WHAT IS EXPECTED - Write out every line below that includes the word "resolution".

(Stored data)
== Segment start ==

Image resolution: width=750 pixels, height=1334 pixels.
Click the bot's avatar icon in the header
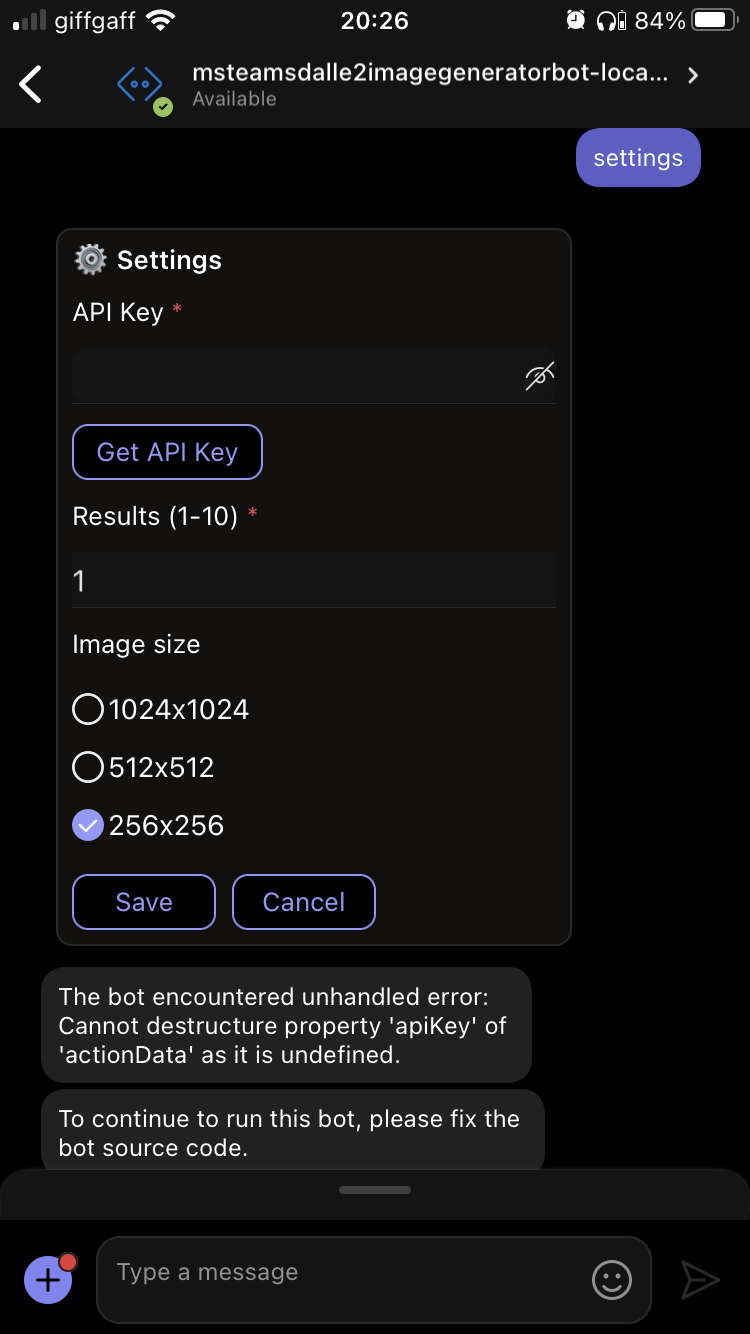[141, 84]
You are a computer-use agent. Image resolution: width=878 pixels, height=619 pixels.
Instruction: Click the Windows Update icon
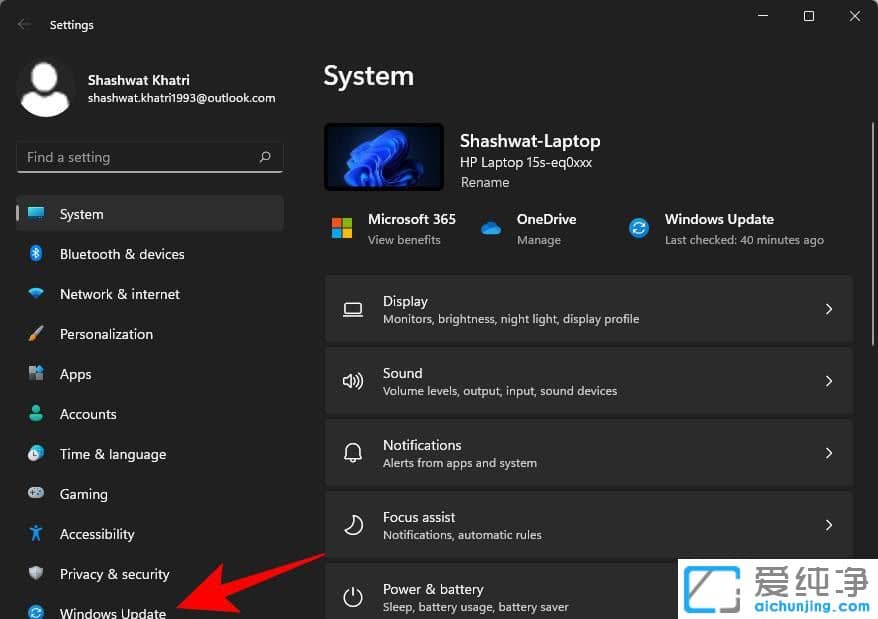[36, 611]
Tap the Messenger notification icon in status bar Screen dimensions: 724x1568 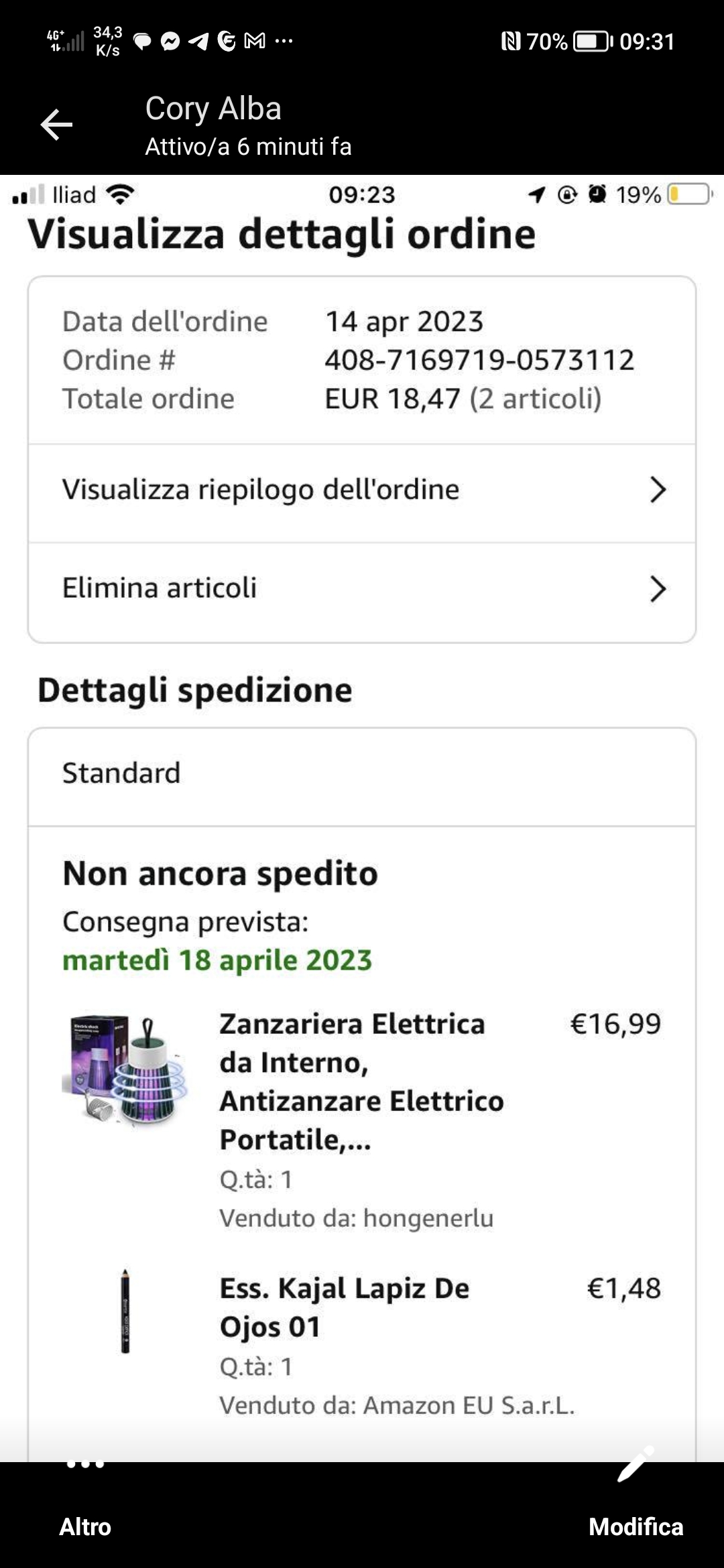[170, 42]
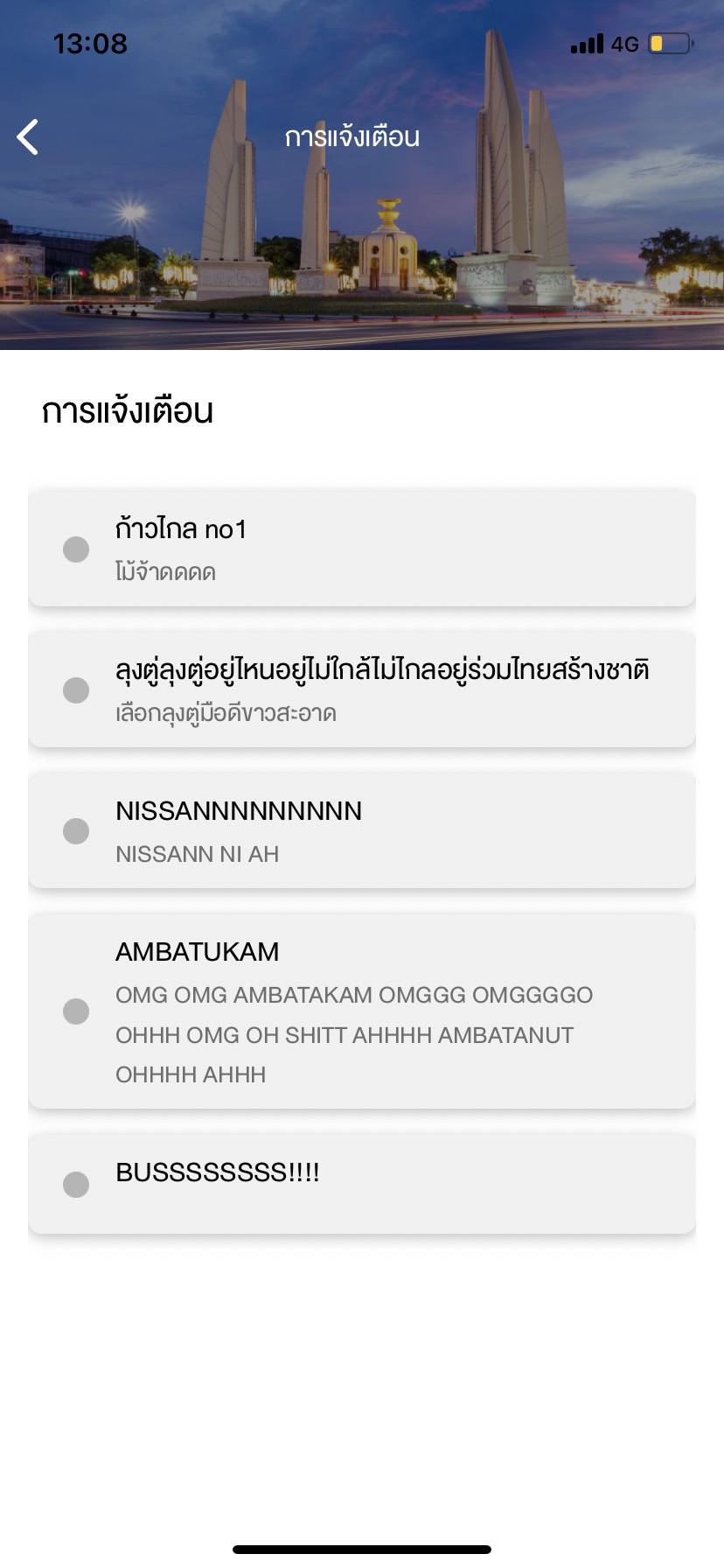Viewport: 724px width, 1568px height.
Task: Tap the 13:08 clock in status bar
Action: pyautogui.click(x=90, y=44)
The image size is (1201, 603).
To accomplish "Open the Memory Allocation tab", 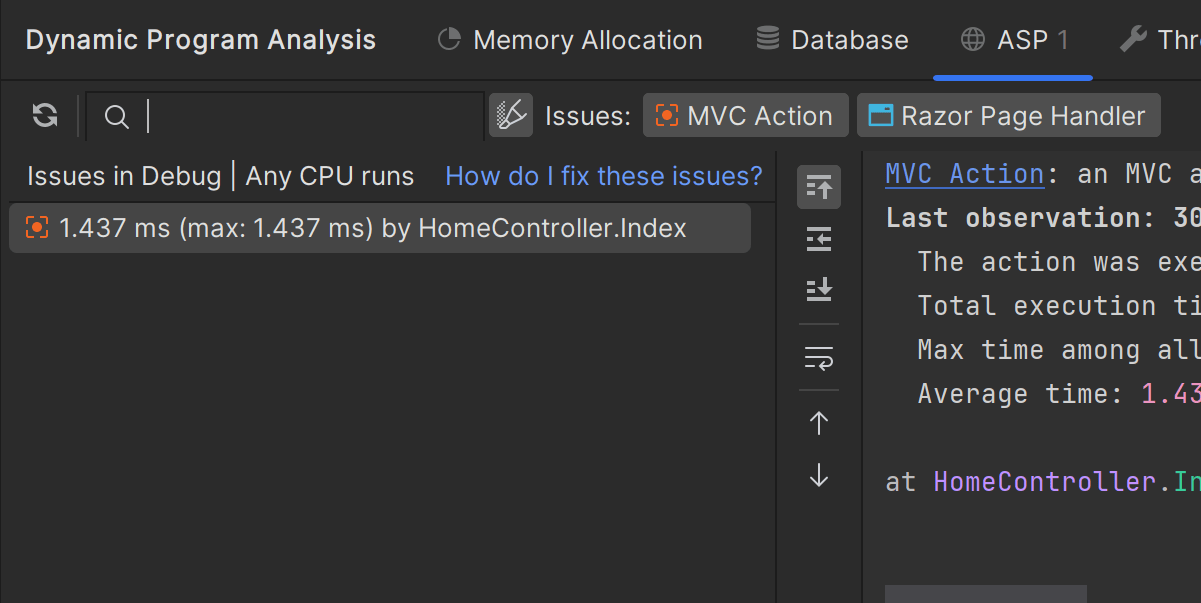I will 571,40.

== Segment end ==

ANSWER TO THIS PROBLEM -
Image resolution: width=750 pixels, height=1334 pixels.
You are a computer-use agent. Image resolution: width=878 pixels, height=619 pixels.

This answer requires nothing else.